• Kino
  • Mapa
  • Ogłoszenia
  • Forum
  • Komunikacja
  • Raport

Kolor krzesełek wybiorą z czterystu odcieni

Michał Brancewicz
12 września 2009 (artykuł sprzed 14 lat) 
Wizualizacja ma przekonać, że przy wypełnionym po brzegi stadionie kolor krzesełek nie ma znaczenia. Wizualizacja ma przekonać, że przy wypełnionym po brzegi stadionie kolor krzesełek nie ma znaczenia.

W sprawie wagi państwowej, dotyczącej koloru krzesełek na gdańskim stadionie szykuje się kompromis. Pomocny ma się okazać bursztyn, z którego 400 odcieni projektanci wybiorą taki, by zadowolił zarówno estetów jak i kibiców.



Cała sprawa wydaje się przesadnie rozdmuchana, ale jak tu nie dmuchać w ten bursztynowy balon, skoro głos zabrał sam premier Donald Tusk. Powiedział, że popiera kibiców, którym marzą się krzesełka biało-zielone w barwach Lechii Gdańsk - i się zaczęło. Rozmowy, debaty, spotkania i zapewnienia, że dyskusja jest "wartościowa i potrzebna", a przecież wykonawca w imieniu miasta już prawie zamówił 44 tys. siedzisk w kolorach od żółtego przez pomarańczowy i czerwony aż po bordo.

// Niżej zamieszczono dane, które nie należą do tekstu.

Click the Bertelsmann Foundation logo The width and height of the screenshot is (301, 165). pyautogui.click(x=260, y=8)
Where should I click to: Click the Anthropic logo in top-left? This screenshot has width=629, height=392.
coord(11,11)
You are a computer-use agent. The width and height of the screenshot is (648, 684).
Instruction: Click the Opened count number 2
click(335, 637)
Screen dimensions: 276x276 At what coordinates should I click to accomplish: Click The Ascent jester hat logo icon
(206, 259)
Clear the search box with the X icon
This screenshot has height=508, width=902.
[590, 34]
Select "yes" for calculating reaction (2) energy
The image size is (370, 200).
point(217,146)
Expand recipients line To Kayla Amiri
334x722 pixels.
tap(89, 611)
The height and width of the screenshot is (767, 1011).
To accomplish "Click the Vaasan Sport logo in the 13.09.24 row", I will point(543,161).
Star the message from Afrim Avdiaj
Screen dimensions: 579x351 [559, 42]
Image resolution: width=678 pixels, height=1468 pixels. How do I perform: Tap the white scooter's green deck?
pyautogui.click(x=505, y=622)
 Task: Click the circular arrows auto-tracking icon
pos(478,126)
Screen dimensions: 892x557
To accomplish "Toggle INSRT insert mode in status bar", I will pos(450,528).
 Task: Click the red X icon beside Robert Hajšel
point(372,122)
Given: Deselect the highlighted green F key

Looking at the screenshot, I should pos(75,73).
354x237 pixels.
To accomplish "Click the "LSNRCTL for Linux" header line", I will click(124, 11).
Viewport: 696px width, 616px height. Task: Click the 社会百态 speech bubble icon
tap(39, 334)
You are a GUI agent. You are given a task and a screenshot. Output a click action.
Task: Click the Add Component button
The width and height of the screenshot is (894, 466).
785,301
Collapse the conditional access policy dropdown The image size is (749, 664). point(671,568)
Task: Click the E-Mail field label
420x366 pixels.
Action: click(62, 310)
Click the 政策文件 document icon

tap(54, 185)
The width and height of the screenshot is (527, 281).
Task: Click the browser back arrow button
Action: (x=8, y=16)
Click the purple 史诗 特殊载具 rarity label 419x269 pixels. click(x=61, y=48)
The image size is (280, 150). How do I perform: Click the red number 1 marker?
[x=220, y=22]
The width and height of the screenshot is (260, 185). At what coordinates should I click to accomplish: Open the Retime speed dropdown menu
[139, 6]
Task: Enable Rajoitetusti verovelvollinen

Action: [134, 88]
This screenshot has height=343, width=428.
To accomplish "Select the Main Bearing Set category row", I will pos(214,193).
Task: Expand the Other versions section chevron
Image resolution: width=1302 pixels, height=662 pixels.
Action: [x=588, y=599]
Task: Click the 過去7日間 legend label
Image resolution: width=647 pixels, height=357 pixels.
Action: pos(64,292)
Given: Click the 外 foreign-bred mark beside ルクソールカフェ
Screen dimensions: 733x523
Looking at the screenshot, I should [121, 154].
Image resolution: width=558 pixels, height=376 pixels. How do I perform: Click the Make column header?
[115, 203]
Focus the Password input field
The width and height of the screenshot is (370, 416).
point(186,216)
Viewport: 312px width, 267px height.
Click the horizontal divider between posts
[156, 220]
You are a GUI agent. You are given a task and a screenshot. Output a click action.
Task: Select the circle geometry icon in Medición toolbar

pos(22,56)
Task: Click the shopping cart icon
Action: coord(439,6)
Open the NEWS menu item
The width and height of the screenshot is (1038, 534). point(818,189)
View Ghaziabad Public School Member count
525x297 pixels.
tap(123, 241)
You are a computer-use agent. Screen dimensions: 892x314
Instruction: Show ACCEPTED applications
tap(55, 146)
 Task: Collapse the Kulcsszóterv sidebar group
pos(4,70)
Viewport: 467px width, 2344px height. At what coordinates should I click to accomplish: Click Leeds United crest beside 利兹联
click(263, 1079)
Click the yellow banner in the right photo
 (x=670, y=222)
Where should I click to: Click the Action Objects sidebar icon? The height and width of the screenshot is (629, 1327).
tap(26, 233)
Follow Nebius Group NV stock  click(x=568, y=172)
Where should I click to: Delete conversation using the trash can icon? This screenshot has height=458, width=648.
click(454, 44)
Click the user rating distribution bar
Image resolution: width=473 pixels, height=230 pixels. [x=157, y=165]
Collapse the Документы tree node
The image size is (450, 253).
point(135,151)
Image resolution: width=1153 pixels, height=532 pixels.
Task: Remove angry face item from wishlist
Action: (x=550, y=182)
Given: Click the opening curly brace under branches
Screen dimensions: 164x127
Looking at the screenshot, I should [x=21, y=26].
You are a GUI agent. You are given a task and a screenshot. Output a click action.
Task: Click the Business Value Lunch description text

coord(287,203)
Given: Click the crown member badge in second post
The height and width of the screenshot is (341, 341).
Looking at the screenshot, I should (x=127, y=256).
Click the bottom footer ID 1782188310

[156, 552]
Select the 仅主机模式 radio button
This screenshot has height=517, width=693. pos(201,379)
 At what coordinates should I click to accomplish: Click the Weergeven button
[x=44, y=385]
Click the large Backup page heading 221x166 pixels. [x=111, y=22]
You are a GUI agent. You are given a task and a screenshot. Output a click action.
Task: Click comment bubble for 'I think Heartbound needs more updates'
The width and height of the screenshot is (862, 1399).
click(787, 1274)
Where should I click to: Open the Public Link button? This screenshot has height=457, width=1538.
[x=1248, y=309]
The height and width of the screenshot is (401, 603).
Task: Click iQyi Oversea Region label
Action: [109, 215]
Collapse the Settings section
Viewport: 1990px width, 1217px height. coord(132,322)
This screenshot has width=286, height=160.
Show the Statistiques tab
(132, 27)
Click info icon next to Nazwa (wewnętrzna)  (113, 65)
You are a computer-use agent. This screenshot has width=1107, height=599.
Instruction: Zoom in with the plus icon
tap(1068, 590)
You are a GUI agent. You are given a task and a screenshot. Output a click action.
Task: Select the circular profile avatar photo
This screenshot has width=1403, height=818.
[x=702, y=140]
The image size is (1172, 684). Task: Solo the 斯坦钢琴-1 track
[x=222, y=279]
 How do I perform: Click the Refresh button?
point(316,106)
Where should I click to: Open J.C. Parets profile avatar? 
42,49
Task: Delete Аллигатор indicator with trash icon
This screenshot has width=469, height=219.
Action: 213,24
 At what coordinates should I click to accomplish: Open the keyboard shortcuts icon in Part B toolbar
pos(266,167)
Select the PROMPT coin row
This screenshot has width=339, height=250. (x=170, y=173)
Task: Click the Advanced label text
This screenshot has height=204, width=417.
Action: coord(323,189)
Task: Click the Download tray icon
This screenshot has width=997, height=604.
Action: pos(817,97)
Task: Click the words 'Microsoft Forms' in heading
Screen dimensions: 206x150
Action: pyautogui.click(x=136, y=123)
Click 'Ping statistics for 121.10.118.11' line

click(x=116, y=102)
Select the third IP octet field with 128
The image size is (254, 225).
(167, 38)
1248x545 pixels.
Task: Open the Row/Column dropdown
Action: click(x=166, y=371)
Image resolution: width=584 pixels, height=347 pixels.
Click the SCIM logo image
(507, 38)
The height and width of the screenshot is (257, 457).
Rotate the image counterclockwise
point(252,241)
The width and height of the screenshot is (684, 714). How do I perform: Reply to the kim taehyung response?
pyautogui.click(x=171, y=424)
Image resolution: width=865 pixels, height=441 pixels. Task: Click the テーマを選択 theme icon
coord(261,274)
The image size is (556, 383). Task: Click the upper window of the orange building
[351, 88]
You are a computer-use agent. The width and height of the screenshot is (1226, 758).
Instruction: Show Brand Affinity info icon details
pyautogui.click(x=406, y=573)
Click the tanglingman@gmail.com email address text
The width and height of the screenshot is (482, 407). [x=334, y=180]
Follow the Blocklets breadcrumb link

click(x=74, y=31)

Projektanci zlekceważyli fakt, że w ankiecie dotyczącej stadionu, którą mieszkańcy wypełniali, gdy obiekt był jeszcze w fazie projektu, zwyciężyły kolory biało-zielone. No, ale skoro teraz odezwał się Donald Tusk... - Wtedy mówiło się, że Polska straci organizację Euro, a teraz stadion powstaje i przestaje być wirtualny – tłumaczy Paweł Adamowicz, prezydent Gdańska. - A jeśli dodatkowo w dyskusji głos zabiera tak ważna osoba, jak pan premier, powoduje to zainteresowanie.

Po ostatnim spotkaniu przedstawiciel spółki BIEG i Lwów Północy (stowarzyszenia kibiców Lechii Gdańsk) doszło do pewnego porozumienia. W ciągu najbliższych dni ma powstać dodatkowa wizualizacja, przedstawiająca kompromisową koncepcję w odcieniu bursztynu zielonego, oliwkowego.

Problem w tym, że odpowiedni odcień niekoniecznie musi się udać znaleźć, a obecna sytuacja jest patowa. Kibicie chcą biało-zielonego, który - powiedzmy sobie szczerze - na wizualizacji nie prezentuje się najlepiej. Choć barwy bursztynowe też nie wyglądają rewelacyjnie.

Pozostaje jeszcze jednak kwestia. Obecnie na mecze Lechii w ekstraklasie przychodzi maksymalnie 12 tys. kibiców. By zapełnić Baltic Arenę potrzeba ponad 30 tys. ludzi więcej. Jak prezentował się będzie stadion, gdy w połowie wypełni się kibicami, a reszta świecić będzie pomarańczowo-czerwoną pustką?

Pewne jest, że decyzji nie można odwelkać w nieskończoność. W końcu prezydent Paweł Adamowicz będzie musiał wziąć ją na swoje barki, bo terminy - choć jeszcze nie napięte maksymalnie - jednak gonią. -Krzesła musimy zamówić najpóźniej za dwa miesiące – zdradza Ryszard Trykosko, prezes Biura Inwestycji Euro Gdańsk 2012. - 30 września mamy spotkanie z Lwami Północy, gdzie przedstawimy najnowszą koncepcję.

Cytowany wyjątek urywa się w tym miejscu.